Cold Laser Therapy

Overview of Laser Light Therapy

Cold laser light therapy is a fairly new technology. Our office has been using this technology since 2009. It is a very comfortable and short treatment modality. It can be used most of the pain areas but we find this to be most effective with small joint pains and arthritis such as fingers, hand, wrist, elbow, shoulder, feet and knees. Following are the more detailed information from the manufacturer of the unit our office uses.

The light energy absorbed into the patient’s tissue triggers biological changes at a cellular level to provide topical heating for the temporary increase in local blood circulation; temporary relief of minor muscle and joint aches, pains, and stiffness; relaxation of muscles and relief of muscle spasms; and temporary relief of minor pain and stiffness associated with arthritis. The dose and frequency of treatment can be adjusted to produce the desired effect.

Low Level Laser Light differs from ordinary light in four ways.

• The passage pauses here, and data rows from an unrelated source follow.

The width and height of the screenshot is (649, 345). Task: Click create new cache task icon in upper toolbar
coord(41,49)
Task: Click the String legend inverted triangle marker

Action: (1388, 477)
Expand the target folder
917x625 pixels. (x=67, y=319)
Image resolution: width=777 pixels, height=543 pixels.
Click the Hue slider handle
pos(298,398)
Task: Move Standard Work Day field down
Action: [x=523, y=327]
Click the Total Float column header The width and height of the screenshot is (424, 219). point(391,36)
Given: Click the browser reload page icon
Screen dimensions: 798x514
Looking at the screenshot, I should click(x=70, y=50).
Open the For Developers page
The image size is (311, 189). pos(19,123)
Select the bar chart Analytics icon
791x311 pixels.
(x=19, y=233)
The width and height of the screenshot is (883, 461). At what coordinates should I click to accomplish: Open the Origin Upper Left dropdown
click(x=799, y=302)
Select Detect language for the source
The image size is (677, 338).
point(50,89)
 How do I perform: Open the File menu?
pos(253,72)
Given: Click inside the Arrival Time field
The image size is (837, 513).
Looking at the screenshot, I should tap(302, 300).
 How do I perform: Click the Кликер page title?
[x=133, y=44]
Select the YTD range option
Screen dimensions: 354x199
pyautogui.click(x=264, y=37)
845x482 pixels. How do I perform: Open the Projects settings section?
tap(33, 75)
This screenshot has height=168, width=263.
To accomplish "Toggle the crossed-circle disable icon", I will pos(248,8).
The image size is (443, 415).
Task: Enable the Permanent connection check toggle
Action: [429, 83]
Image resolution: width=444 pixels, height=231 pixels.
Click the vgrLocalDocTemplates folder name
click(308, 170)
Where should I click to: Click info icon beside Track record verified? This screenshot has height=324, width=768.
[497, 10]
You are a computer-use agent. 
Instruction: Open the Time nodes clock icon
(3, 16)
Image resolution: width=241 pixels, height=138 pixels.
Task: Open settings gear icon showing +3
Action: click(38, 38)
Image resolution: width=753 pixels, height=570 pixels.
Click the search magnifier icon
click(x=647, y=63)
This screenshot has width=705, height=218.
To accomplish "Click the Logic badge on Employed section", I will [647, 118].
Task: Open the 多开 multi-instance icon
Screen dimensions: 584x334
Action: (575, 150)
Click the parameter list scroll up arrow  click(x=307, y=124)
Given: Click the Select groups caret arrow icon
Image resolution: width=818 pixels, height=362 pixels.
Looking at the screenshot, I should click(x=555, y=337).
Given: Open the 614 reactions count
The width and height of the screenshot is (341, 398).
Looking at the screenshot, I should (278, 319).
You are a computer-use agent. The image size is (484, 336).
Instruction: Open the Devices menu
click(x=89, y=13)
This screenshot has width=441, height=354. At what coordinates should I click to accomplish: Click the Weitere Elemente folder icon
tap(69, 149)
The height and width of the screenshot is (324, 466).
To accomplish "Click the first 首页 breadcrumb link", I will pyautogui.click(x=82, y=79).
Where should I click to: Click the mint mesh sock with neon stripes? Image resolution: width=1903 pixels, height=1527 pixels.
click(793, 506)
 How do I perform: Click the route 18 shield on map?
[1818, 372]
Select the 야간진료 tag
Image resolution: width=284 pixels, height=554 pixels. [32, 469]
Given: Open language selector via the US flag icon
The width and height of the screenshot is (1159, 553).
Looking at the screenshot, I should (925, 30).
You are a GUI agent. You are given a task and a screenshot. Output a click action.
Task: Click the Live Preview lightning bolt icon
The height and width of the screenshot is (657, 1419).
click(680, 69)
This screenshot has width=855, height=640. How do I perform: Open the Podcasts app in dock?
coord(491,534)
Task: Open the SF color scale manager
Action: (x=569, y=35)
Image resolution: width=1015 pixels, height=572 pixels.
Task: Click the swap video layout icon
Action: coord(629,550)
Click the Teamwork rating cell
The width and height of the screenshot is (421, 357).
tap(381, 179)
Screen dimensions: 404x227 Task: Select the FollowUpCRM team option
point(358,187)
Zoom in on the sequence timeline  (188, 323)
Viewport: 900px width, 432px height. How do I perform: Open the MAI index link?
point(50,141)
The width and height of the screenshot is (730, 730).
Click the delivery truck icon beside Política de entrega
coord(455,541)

Briefly, it is much more intense, directional, monochromatic and coherent. Most lasers consist of a column of active material with a partly reflecting mirror at one end and a fully reflecting mirror at the other. The active material can be solid (ruby crystal), liquid or gas (HeNe, CO2 etc.).

Low Level Laser Light has unique physical properties that no ordinary light has. This is the key to why laser light is so effective compared to other kinds of light in healing. There are more than 100 double-blind positive studies confirming the clinical effect

of LLLT (Low Level Laser Therapy). More than 2500 research reports are published. The book Laser Therapy - clinical practice and scientific background by Jan Tunér and Lars Hode is a good reference guide for literary documentation.

There is no exact limit with respect to the penetration of the light. The light gets weaker the further from the surface it penetrates. There is, however, a limit at which the light intensity is so low that no biological effect of the light can be registered. This limit, where the effect ceases, is called the greatest active depth. In addition to the factors mentioned above, this depth is also contingent on

tissue type, pigmentation, and dirt on the skin. Fat tissue is more transparent than muscle tissue.

Some laser applicators may cause a noticeable heat sensation, particularly in hairy areas and on sensitive tissues such as lips.